Business & Management Review:
1. Is the business simple and understandable?
Over the years, their products and research methods have become more sophisticated as technology has improved, but their overall business plan has stayed the same. The company is in the business of providing products that help improve quality-of-life from a health- and personal-care standpoint. The company is well diversified across the healthcare industry, but has remained focused on segments related to its overall business plan.
2. Does the business have a consistent operating history?
Johnson & Johnson was founded in 1886, and has been a driving force in developing state-of-the-art healthcare solutions ever since. Dividends have been paid to shareholders every year since 1944, and have increased each year for 44 straight years. Sales have increased each year for 73 years, and the company has experienced double-digit earnings increases for 21 consecutive years.
3. Does the business have favorable long-term prospects?
Customers will always have a need for healthcare products. This persistent need is evident in the company’s low beta of about 0.21. The real question is whether or not the company can continue to grow consistently. We believe it can. In the developed world, average lifespan is increasing, as is the number of overall elderly. In the developing world, the need for healthcare products will increase as cultures become more open to using the products, and economic situations improve enough for consumers to be able to afford the products. These two factors combined lead to favorable long-term prospects for Johnson & Johnson and the rest of the pharmaceuticals and healthcare industry.

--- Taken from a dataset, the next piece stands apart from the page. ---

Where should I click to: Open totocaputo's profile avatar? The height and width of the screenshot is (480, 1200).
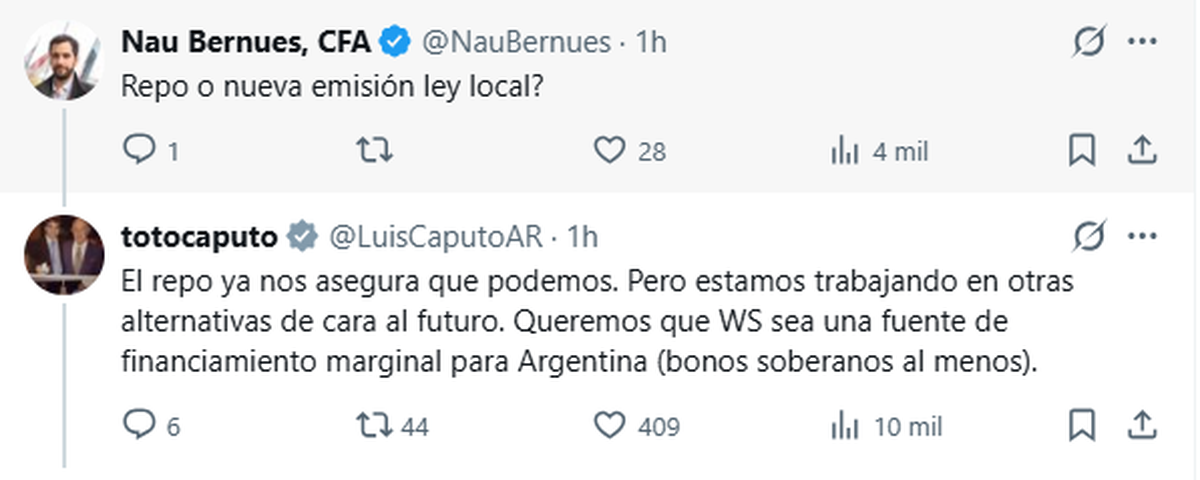(64, 254)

4. Is management rational?
In the latest annual report, management addresses the fact that they had informed shareholders in the previous annual report of their intent to purchase Guidant Corporation. However, over the year events changed, causing the acquisition price of Guidant to increase significantly. Management remained rational and focused on the needs of shareholders, and determined that a purchase was no longer in their best interest. Such rational behavior is all-too-often missing in many managers today. Frequently managers become determined that a particular action is best for shareholders, and refuse to re-examine this as time goes by and situations change. Johnson & Johnson’s management clearly was rational in this regard, and can be expected to remain so the future.

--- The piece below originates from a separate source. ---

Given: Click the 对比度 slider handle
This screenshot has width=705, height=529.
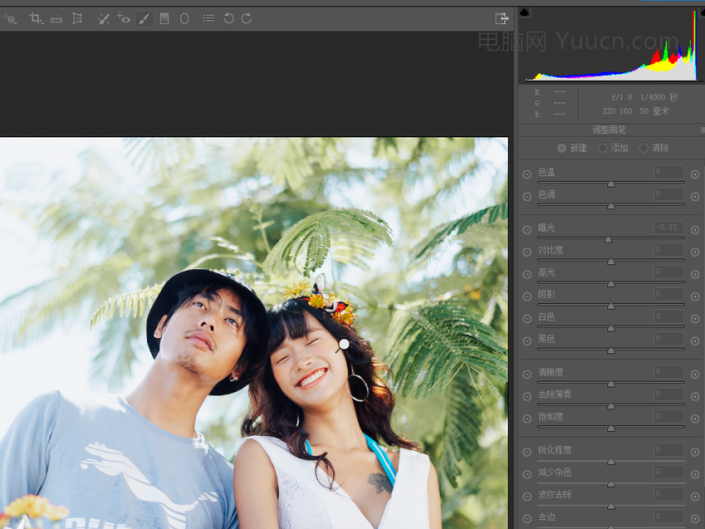Looking at the screenshot, I should coord(610,262).
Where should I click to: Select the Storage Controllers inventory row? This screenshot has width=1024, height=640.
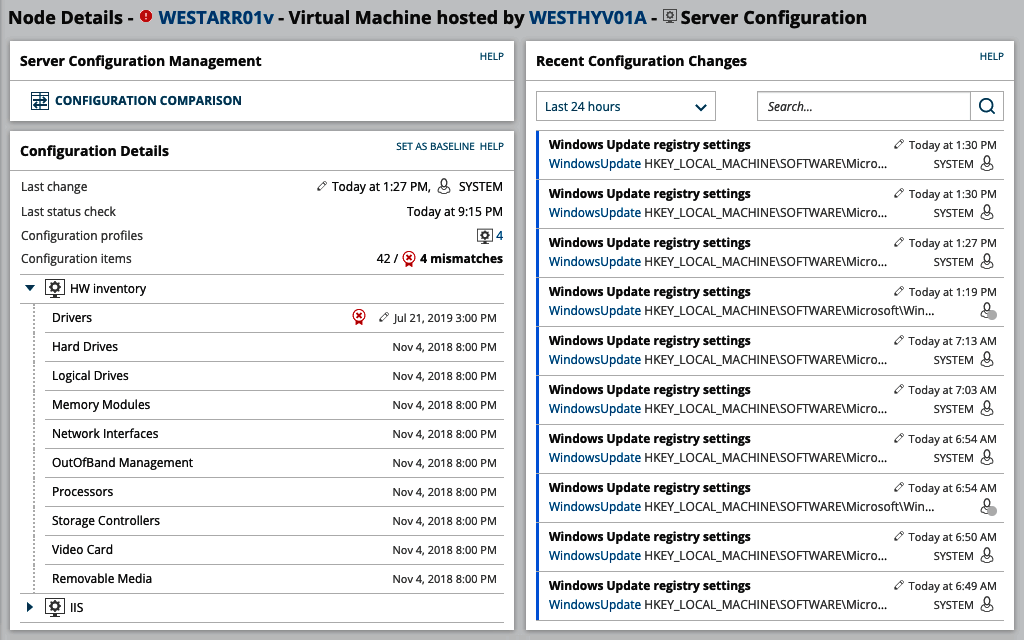(x=106, y=521)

5. Is management candid with its shareholders?
Johnson & Johnson has an extensive investor relations page on their website. William Weldon, Chairman and CEO, also provides an in-depth and candid letter to shareholders in the company’s annual reports that is worth mentioning.
6. Does management resist the institutional imperative?
Johnson & Johnson has a history of being an industry-leader, and is often the first to develop a new product or healthcare approach for their customers. Instead of following the institutional imperative and replicating the performance and processes of other managers, Johnson & Johnson management has historically been extremely innovative.
Financial and Value Review:
Johnson & Johnson is suitable for the enterprising investor following Benjamin Graham’s value investing strategy, but not for the defensive investor. The company currently trades at a P/E ratio of 23.09 and price-to-book ratio of 6.29. Other than these two factors, all aspects of the company’s financial situation and our valuation look good.
We believe the company has potential to reach $81/share in the next few years.
JNJ 1-decade Weekly Chart
Neither of us held a position in Johnson & Johnson at the time of publication.